Transcribe a file (non-streaming)

import sherpa_onnx
import soundfile as sf
import numpy as np

recognizer = sherpa_onnx.OfflineRecognizer.from_transducer(
    encoder="onnx/encoder.onnx",
    decoder="onnx/decoder_joint.onnx",
    joiner="onnx/decoder_joint.onnx",   # fused model: same file for both
    tokens="vocab.txt",
    num_threads=4,
    sample_rate=16000,
    feature_dim=80,
)

audio, sr = sf.read("audio.wav", dtype="float32")
assert sr == 16000, "Resample to 16 kHz first"

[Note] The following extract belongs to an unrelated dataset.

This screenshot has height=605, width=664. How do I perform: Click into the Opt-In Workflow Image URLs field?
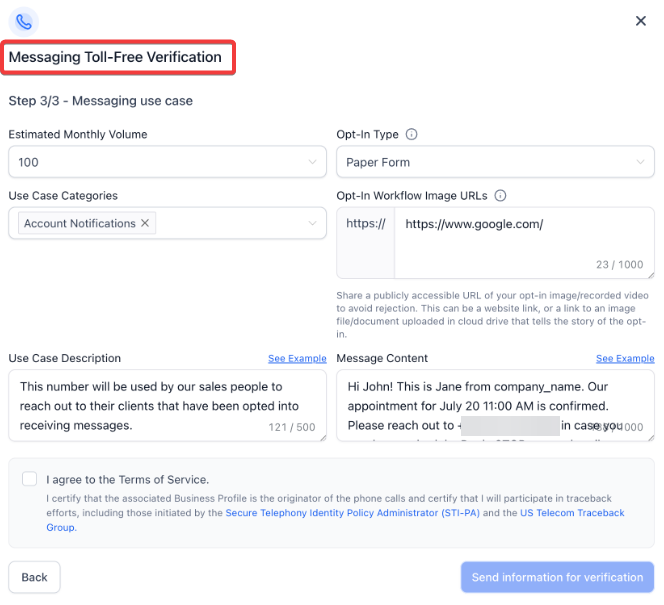(524, 240)
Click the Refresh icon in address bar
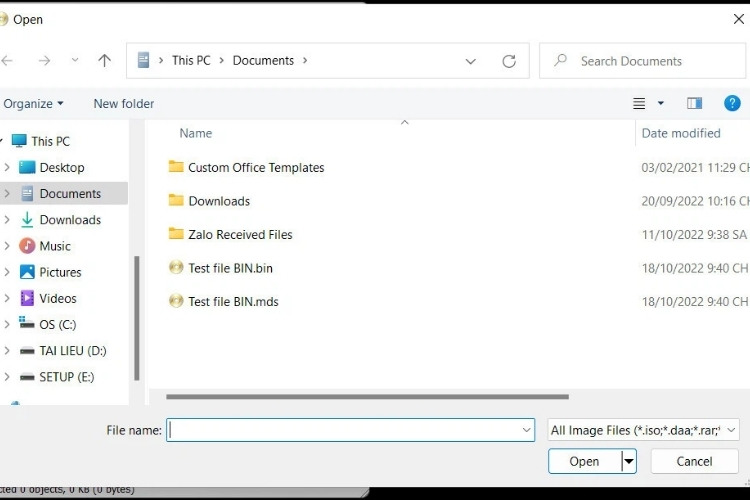 click(x=509, y=61)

stream = recognizer.create_stream()
stream.accept_waveform(sr, audio)
recognizer.decode_stream(stream)
print(stream.result.text)

Real-time streaming transcription

import sherpa_onnx
import sounddevice as sd
import numpy as np

SAMPLE_RATE   = 16000
CHUNK_MS      = 160          # 160 ms per chunk
CHUNK_SAMPLES = int(SAMPLE_RATE * CHUNK_MS / 1000)

recognizer = sherpa_onnx.OnlineRecognizer.from_transducer(
    encoder="onnx/encoder.onnx",
    decoder="onnx/decoder_joint.onnx",
    joiner="onnx/decoder_joint.onnx",
    tokens="vocab.txt",
    num_threads=4,
    sample_rate=SAMPLE_RATE,
    feature_dim=80,
    decoding_method="modified_beam_search",
    num_active_paths=4,
    enable_endpoint_detection=True,
    rule1_min_trailing_silence=2.4,
    rule2_min_trailing_silence=1.2,
    rule3_min_utterance_length=20.0,
)

stream = recognizer.create_stream()

def callback(indata, frames, time, status):
    audio = indata[:, 0].astype(np.float32)
    stream.accept_waveform(SAMPLE_RATE, audio)
    while recognizer.is_ready(stream):
        recognizer.decode_stream(stream)
    text = recognizer.get_result(stream).text.strip()
    if text:
        print(f"\r{text}", end="", flush=True)
    if recognizer.is_endpoint(stream):
        print()
        recognizer.reset(stream)

with sd.InputStream(samplerate=SAMPLE_RATE, channels=1,
                    blocksize=CHUNK_SAMPLES, callback=callback):
    print("Listening — press Ctrl+C to stop")
    while True:
        sd.sleep(100)

Option C — WebSocket / REST server

The full server is in the audio-STT repository. Quick start:

pip install sherpa-onnx fastapi uvicorn websockets soundfile numpy

python serving/serve_streaming.py \
    --encoder  onnx/encoder.onnx \
    --decoder  onnx/decoder_joint.onnx \
    --joiner   onnx/decoder_joint.onnx \
    --tokens   vocab.txt \
    --host 0.0.0.0 \
    --port 8001

REST endpoint:

curl -X POST http://localhost:8001/transcribe \
     -F "file=@audio.wav" | jq .
# {"text": "транскрипция аудио"}

WebSocket (streaming):

const ws = new WebSocket("ws://localhost:8001/ws/transcribe");
ws.onmessage = (e) => console.log(JSON.parse(e.data));

// Send raw 16-bit PCM at 16 kHz in 160 ms chunks
mediaRecorder.ondataavailable = (e) => ws.send(e.data);

Limitations

  • Kazakh (38.78% WER): Training data is predominantly formal/read speech. Conversational Kazakh (call center, spontaneous) will have higher WER.
  • Russian/Uzbek out-of-domain: FLEURS WER is significantly higher than in-domain (ru: 57.51%, uz: 45.31%), indicating sensitivity to recording conditions and speaking style.
  • No language identification: The model does not auto-detect language. Accuracy on mixed-language audio is not characterized.
  • 16 kHz mono only. Audio must be resampled before inference.

License

Creative Commons Attribution Non Commercial 4.0 (CC BY-NC 4.0)

This model may not be used for commercial purposes without explicit written permission.